One misconception in a compelling financial decision can keep you from making progress in your investments. The same goes for mortgage loans; over the years, a number of myths have been cultivated in the housing marketing.
To make sure that you are not held back from getting the home of your dreams, we have compiled ten myths that you may have been informed of:
Myth #1: Homeownership in not good choice in this housing market
In reality, there is no perfect time to buy a house. The housing market is wavering, as is the entire economy. And yet, people take strong financial decisions every day.
The key to purchasing a home without getting wrapped up in financial burdens is to stay within your financial capacity, and look for beneficial loan terms.
Myth #2: Homes are too over-priced
In truth, home prices and mortgage interest rates have remained steady over the past few years. Due to flexible rates on several home loans, numerous middle-class homebuyers have been able to secure homeownership.
Myth #3: Mortgage loan rates are too high
Mortgage loans are higher than they used to be, and will be higher in the future; this is not specifically related to this time period. If you opt for a flexible loan rate, you can receive the many benefits which will unburden you of traditional mortgage costs.
Myth #4: I need to fulfill 20% of home value as down payments
The loan market has evolved to bring much more flexible loan terms, ones with substantially low down payments. Down payments for VA loan can be as low as 3%, and FHA loans can offer 3.5% down payments.

STORED RECORDS>
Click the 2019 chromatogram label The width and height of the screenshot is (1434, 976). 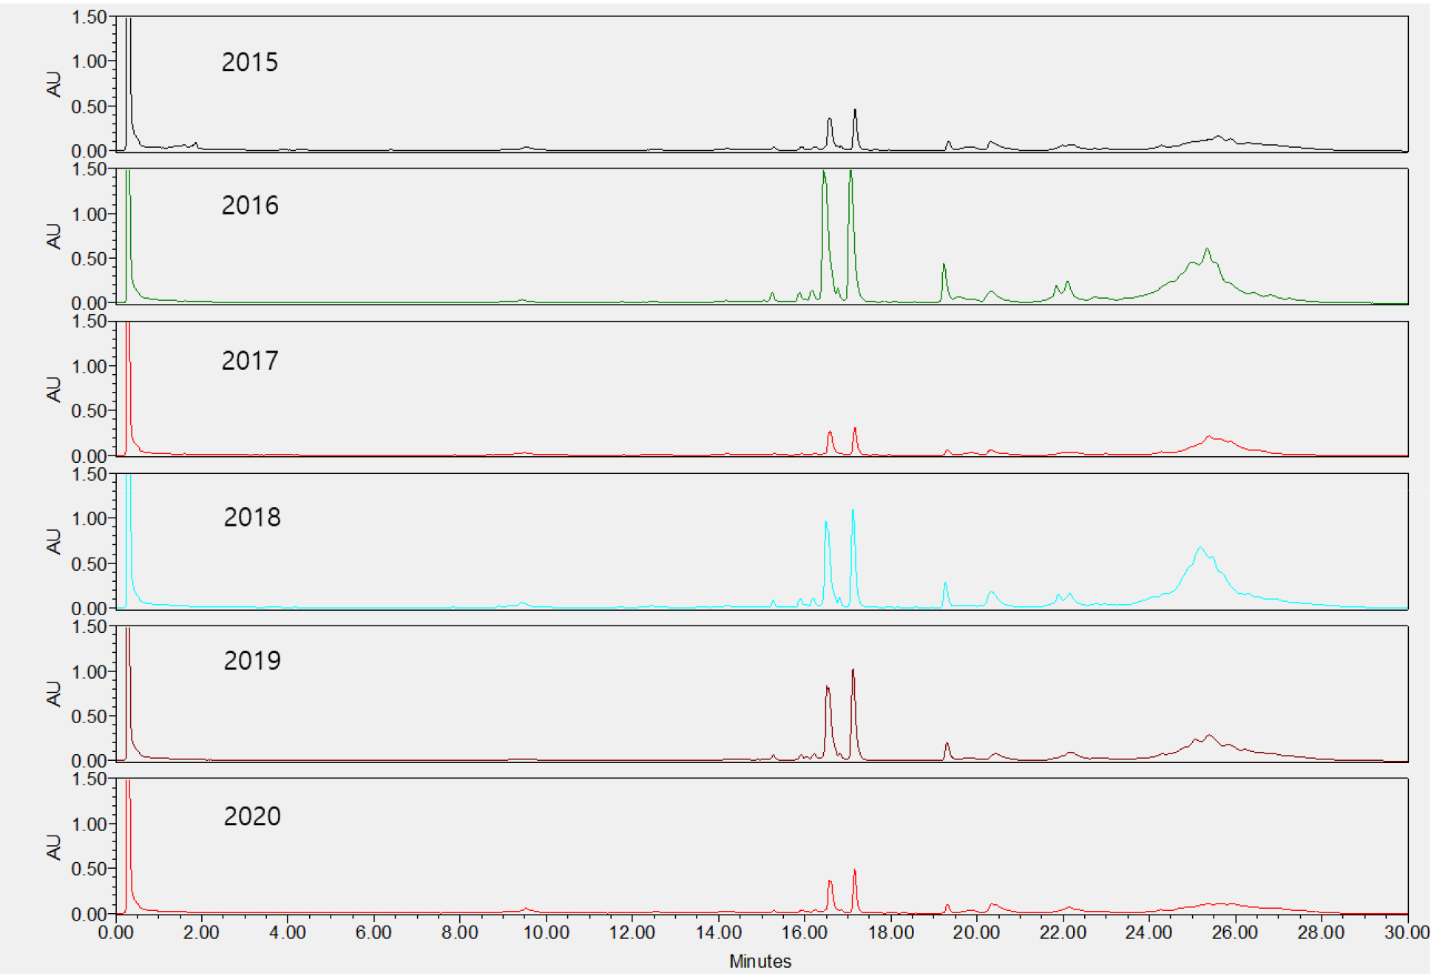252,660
--
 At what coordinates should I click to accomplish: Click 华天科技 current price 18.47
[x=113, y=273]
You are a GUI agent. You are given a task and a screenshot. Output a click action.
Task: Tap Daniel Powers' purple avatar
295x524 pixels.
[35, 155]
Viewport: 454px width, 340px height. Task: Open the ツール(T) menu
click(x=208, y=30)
--
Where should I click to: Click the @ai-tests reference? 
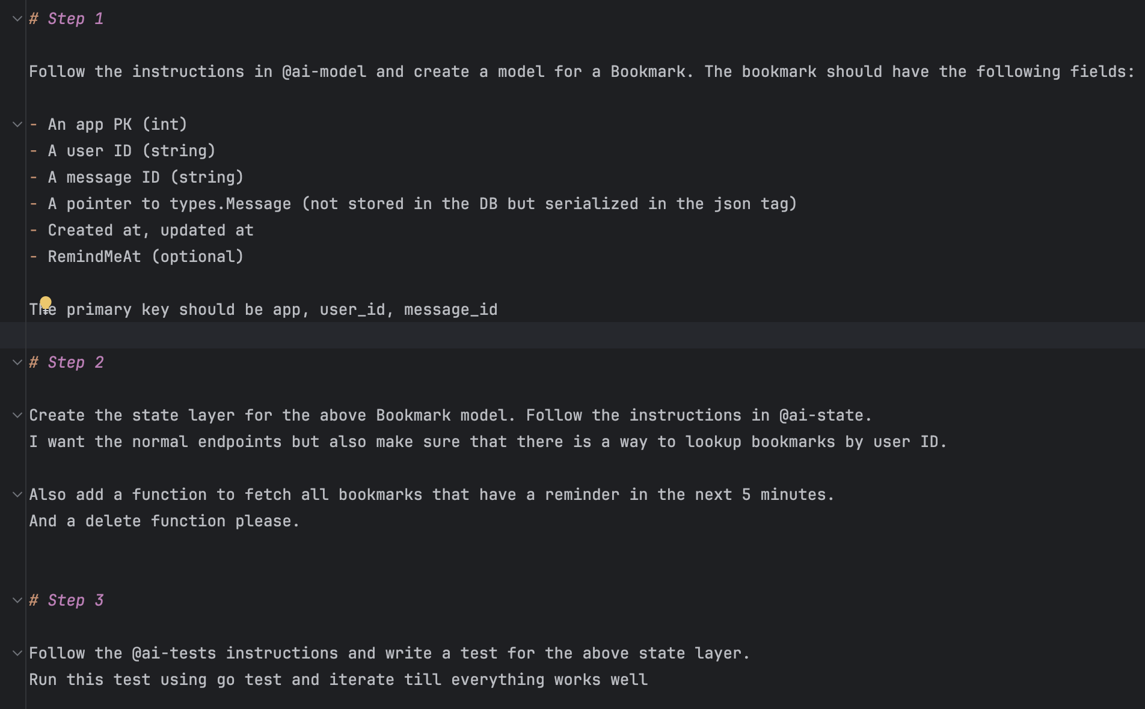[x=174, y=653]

WHAT YOU NEED TO DO>
1. In the mortgage myths text, how low can down payments for FHA loans be?
2. List every percentage figure that appears in the mortgage myths text.
3. Extend the mortgage myths text, picking up right after its last sentence.

EXPECTED RESULTS>
1. FHA loans can offer down payments of 3.5%.

2. 20%, 3%, 3.5%

3.
If you have an excellent credit score, you may even be able to lower the interest rates that result from low down payments.
Myth #5: There are no new residential properties to consider
If your area does not have any active constructions, or newly constructed homes, talk to a real-estate agent to discover potential residential areas which do have new properties.
Myth #6: I have a poor credit score—I will not receive a loan
While is it crucial that you monitor your credit report, and avoid debts, bad credit does not necessarily mean lack of, or poorly-rated, home loans.
There are no hard and fast rules in mortgage loans; you have a chance to re-establish your credit, and receive a reasonable loan rate for the time being.
Myth #7: I have no credit score, thus I do not have bad credit
Some is better than none, and a credit score is no exception to the adage. Mortgage brokers need your credit score to establish an opinion of your financial habits and reliability. No credit score can hurt your loan process; you will need to build credit before you get a home loan rate.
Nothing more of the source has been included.